**EXERCISE REQUIREMENTS**
Report every line in the records below that holds the word "size".

**Stored data entries**
►
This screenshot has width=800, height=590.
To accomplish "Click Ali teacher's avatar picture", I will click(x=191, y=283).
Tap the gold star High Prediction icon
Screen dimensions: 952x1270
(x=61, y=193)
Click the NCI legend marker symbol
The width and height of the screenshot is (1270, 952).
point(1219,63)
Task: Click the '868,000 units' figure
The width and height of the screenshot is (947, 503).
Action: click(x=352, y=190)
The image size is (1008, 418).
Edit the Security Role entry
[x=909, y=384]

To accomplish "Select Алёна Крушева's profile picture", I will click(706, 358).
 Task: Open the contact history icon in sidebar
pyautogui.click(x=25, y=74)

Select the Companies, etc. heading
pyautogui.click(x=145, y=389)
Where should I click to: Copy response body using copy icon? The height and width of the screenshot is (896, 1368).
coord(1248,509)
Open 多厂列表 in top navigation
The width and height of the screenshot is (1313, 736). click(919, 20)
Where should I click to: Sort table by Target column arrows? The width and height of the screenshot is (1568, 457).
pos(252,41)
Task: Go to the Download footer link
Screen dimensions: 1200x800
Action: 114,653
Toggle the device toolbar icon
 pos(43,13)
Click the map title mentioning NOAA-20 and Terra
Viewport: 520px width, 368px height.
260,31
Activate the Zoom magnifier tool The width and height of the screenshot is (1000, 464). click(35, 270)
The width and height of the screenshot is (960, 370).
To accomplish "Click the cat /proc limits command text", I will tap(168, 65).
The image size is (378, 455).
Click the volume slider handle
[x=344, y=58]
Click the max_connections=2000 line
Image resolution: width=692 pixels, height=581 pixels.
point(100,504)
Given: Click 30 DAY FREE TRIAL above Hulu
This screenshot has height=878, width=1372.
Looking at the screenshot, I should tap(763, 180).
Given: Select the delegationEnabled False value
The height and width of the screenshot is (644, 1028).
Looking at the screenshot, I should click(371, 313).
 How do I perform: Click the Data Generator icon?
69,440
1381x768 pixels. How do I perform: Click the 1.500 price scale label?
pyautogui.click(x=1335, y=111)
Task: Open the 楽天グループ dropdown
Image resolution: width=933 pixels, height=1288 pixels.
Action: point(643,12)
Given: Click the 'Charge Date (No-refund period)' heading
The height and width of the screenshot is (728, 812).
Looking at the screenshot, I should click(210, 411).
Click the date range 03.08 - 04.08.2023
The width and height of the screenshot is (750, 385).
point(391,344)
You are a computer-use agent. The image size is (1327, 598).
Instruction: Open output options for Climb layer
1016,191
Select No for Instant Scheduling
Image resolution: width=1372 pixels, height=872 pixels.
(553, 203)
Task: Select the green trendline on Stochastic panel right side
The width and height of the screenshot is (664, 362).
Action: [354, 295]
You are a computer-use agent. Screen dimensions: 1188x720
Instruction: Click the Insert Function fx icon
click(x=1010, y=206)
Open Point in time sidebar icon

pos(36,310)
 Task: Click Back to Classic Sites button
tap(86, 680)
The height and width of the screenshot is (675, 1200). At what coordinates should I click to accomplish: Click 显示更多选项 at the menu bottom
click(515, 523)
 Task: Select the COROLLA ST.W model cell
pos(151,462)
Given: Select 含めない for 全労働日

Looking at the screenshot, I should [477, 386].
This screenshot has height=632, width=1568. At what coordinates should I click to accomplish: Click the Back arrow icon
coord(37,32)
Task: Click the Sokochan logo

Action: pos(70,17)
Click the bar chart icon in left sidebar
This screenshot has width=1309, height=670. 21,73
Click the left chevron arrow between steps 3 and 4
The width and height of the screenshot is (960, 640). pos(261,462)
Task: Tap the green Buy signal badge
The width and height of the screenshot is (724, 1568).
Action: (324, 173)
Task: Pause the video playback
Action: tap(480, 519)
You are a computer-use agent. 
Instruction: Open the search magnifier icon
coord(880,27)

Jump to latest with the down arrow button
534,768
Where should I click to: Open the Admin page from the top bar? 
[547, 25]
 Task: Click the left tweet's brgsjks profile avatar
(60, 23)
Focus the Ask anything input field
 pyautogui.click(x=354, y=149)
◄
**TASK RESPONSE**
The image size is (1008, 418).
The image size is (378, 455).
You are a computer-use agent. The image size is (1327, 598).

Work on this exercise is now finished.